Let us invent then a new breed of AI systems that mix an awareness of the past with values that represent the future that we aspire to.
Our focus should be on figuring on how to build AI that can represent and reason about values, rather than simply perpetuating past data.

To which I responded :

This is all very well in principle.
I'm not convinced it's actually POSSIBLE in practice.

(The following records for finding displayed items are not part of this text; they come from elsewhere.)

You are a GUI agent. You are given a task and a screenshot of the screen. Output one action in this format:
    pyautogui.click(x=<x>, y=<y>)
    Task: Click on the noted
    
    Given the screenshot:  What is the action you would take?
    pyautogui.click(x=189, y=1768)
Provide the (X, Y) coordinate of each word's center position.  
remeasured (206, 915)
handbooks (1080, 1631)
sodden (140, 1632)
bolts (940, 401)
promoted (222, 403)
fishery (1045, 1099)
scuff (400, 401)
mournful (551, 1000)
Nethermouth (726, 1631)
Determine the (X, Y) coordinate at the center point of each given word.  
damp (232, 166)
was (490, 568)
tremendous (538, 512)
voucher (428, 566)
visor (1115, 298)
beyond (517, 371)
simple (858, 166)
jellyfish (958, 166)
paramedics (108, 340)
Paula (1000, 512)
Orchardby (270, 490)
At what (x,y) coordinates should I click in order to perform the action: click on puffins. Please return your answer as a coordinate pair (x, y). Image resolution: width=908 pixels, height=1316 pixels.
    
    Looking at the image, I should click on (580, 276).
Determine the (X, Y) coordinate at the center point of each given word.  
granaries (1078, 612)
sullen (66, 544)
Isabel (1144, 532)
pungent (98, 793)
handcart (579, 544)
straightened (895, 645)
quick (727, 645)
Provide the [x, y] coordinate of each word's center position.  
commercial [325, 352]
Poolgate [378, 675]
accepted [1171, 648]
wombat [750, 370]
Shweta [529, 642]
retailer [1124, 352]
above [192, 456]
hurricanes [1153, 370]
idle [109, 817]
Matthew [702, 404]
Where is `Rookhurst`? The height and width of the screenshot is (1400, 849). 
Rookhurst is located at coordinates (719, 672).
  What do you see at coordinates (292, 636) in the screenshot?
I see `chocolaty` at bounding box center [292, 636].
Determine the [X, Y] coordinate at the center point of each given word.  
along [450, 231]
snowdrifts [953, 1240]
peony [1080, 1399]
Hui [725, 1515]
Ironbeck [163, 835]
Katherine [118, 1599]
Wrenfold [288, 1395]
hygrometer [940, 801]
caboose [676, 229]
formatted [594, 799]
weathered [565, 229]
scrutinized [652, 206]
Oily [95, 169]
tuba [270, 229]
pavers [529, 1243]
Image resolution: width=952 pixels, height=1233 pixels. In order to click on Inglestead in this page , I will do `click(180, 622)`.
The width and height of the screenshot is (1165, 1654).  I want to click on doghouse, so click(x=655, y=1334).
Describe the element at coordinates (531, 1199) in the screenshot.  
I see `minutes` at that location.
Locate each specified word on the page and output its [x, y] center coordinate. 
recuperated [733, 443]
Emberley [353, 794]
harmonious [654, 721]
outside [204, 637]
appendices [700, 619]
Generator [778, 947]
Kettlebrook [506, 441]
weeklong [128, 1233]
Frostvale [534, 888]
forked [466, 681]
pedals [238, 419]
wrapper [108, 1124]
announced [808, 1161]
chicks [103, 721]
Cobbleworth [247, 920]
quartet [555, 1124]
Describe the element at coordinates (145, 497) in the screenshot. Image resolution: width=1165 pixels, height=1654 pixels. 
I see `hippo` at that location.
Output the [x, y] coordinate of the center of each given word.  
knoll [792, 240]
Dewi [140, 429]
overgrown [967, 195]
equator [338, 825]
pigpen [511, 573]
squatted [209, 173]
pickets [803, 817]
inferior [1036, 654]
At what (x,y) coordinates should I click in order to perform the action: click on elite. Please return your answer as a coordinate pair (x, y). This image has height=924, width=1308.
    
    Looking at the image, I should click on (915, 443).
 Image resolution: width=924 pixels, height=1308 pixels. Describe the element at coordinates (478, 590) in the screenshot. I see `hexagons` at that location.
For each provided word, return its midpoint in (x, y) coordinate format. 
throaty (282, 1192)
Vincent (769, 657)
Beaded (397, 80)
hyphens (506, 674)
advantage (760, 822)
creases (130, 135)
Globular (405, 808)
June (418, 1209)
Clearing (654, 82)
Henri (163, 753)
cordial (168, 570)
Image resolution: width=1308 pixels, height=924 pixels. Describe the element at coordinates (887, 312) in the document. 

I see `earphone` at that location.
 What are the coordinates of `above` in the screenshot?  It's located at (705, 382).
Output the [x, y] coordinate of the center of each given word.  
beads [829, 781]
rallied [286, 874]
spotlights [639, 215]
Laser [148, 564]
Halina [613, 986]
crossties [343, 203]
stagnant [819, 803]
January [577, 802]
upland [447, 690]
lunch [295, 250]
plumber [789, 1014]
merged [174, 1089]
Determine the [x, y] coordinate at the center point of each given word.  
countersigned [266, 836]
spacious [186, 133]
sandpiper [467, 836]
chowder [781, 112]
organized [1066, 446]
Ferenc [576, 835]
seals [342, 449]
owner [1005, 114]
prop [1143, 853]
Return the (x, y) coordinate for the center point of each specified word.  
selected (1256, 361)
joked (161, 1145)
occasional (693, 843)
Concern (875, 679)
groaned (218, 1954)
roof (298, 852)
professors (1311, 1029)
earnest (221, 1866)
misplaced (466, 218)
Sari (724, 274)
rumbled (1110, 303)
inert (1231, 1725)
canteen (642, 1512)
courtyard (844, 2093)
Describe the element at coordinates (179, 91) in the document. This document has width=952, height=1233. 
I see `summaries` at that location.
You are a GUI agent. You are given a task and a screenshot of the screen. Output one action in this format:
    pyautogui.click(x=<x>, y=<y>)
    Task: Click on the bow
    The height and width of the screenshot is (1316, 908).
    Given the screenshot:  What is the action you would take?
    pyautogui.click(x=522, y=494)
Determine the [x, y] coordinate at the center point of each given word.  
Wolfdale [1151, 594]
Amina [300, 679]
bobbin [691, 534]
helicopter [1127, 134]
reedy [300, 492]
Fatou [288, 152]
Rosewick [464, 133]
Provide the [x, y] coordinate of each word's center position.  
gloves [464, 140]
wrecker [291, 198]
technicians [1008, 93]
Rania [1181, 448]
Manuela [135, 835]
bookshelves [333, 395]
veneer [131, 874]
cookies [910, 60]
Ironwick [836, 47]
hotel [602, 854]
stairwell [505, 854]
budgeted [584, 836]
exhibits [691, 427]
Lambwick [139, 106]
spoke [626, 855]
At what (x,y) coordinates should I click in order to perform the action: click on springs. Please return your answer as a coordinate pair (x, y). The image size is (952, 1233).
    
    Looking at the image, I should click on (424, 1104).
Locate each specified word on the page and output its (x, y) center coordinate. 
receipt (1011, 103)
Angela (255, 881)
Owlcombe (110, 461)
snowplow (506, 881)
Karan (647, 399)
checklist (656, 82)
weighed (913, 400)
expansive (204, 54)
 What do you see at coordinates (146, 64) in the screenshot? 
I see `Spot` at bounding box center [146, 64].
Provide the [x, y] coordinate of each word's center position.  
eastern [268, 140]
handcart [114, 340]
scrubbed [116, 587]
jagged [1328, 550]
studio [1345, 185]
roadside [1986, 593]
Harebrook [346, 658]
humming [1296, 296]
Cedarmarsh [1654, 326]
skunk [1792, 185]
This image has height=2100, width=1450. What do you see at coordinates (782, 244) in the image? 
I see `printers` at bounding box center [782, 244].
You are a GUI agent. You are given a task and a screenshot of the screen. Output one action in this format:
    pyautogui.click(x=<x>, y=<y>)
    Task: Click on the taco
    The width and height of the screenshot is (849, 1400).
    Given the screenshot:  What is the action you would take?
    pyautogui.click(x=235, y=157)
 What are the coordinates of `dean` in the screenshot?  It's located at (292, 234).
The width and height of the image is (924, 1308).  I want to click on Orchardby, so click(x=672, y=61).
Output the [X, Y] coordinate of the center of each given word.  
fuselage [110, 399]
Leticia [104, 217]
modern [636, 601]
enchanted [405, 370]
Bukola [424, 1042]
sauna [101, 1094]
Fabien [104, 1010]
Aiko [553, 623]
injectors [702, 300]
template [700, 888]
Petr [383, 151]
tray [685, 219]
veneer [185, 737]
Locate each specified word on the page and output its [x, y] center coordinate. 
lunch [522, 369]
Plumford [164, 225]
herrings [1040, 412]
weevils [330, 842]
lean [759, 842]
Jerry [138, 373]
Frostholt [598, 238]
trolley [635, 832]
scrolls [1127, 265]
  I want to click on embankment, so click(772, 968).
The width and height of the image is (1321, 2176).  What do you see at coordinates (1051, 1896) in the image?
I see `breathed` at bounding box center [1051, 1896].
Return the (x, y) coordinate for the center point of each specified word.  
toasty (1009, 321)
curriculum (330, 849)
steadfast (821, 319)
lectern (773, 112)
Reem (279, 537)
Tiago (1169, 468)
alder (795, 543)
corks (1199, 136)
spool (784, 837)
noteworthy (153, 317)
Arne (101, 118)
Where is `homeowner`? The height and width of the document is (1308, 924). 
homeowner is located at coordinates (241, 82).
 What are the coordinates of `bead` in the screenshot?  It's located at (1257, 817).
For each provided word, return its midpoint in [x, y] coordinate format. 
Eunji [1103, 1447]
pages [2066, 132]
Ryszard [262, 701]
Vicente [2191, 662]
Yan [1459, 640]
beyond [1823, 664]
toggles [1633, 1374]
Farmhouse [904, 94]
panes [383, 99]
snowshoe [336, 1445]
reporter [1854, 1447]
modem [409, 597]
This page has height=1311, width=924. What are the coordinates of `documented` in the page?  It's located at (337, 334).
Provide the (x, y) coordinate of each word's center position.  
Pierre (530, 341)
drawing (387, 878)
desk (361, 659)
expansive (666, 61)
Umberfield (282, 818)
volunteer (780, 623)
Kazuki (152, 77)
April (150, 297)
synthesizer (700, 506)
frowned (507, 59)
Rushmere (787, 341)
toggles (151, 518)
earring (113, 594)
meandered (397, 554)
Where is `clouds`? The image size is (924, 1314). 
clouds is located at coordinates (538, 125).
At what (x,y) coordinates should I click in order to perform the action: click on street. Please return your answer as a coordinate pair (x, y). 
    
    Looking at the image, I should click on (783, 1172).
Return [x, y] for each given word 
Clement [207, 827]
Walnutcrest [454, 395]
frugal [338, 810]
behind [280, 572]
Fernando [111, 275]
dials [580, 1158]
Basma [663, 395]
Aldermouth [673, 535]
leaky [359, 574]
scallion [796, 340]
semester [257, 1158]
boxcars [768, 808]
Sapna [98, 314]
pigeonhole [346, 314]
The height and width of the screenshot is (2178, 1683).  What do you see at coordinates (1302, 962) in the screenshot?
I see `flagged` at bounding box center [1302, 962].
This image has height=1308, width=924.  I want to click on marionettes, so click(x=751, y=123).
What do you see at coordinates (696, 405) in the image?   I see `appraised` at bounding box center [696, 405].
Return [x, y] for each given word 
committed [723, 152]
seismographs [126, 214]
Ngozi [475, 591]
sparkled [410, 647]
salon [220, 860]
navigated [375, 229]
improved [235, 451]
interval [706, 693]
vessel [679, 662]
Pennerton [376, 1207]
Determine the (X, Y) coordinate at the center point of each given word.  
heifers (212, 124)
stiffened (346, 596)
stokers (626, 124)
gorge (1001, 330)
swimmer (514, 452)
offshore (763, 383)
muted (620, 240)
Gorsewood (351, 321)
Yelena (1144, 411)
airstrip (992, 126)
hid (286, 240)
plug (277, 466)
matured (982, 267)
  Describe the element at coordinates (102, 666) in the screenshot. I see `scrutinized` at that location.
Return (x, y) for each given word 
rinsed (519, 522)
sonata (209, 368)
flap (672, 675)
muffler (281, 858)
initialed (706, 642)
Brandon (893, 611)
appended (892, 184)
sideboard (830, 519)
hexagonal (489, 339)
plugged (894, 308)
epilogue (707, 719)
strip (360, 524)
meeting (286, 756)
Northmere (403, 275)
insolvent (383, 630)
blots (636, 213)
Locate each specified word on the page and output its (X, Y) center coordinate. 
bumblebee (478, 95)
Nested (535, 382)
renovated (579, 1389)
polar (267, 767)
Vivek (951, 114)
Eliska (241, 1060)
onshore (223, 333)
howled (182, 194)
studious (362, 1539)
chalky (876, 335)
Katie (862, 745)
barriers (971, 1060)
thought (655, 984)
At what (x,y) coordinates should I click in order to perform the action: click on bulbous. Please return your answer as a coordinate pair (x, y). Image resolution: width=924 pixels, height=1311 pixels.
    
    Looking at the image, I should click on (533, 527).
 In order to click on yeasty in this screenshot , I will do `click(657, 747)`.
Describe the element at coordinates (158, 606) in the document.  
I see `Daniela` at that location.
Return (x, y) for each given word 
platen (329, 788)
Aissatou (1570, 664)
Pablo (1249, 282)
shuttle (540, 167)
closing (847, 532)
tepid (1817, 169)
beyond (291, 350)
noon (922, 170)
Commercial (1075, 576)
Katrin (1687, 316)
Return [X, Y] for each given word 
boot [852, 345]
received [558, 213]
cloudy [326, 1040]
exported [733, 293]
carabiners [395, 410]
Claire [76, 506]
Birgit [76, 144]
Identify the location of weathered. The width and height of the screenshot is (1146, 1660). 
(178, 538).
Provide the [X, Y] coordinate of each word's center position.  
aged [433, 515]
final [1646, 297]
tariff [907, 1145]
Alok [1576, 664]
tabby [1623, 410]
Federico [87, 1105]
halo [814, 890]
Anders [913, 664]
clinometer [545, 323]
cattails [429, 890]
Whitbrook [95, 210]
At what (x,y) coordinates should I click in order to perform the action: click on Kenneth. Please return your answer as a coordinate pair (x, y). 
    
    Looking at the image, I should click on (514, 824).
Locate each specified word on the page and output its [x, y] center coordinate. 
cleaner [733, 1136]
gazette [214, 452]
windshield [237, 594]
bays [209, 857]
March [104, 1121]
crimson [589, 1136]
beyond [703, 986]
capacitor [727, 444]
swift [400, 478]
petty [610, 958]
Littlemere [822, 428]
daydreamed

This is the dilemma of all political progressives, when faced by conservatism, in a nutshell :
The existing models are full of biases and flaws, but also subtle truths about the real world.
Replace it with an idealised data-set of how you dream the world could be, and you throw out all that knowledge.
As Joel Spolsky once said about legacy source-code.
All that cruft is "bug fixes" for rare edge cases.
That's not, of course, to try to imply that racist language is a bug fix for anything.
But if you want to sanitise your training data based on broad-brushed principles, you may well gloss over facts about the real world.
Falsehoods Programmers Believe About Names reminds us "I can safely assume that this dictionary of bad words contains no people’s names in it"
There are still dumb computers today blocking people whose names contain the substring "cunt" or "dick".
Or "anti-porn" filters removing breast cancer information.
It's not that people who want to produce sanitised training data are unaware of this or would be stupid enough to try to apply such dumb filters.
It's just that it's likely that generating training data that is simultaneously as rich as the real world's AND artificially constructed, is likely to be prohibitively expensive.
As in "not done".
You're effectively trying to simulate the real world, except better.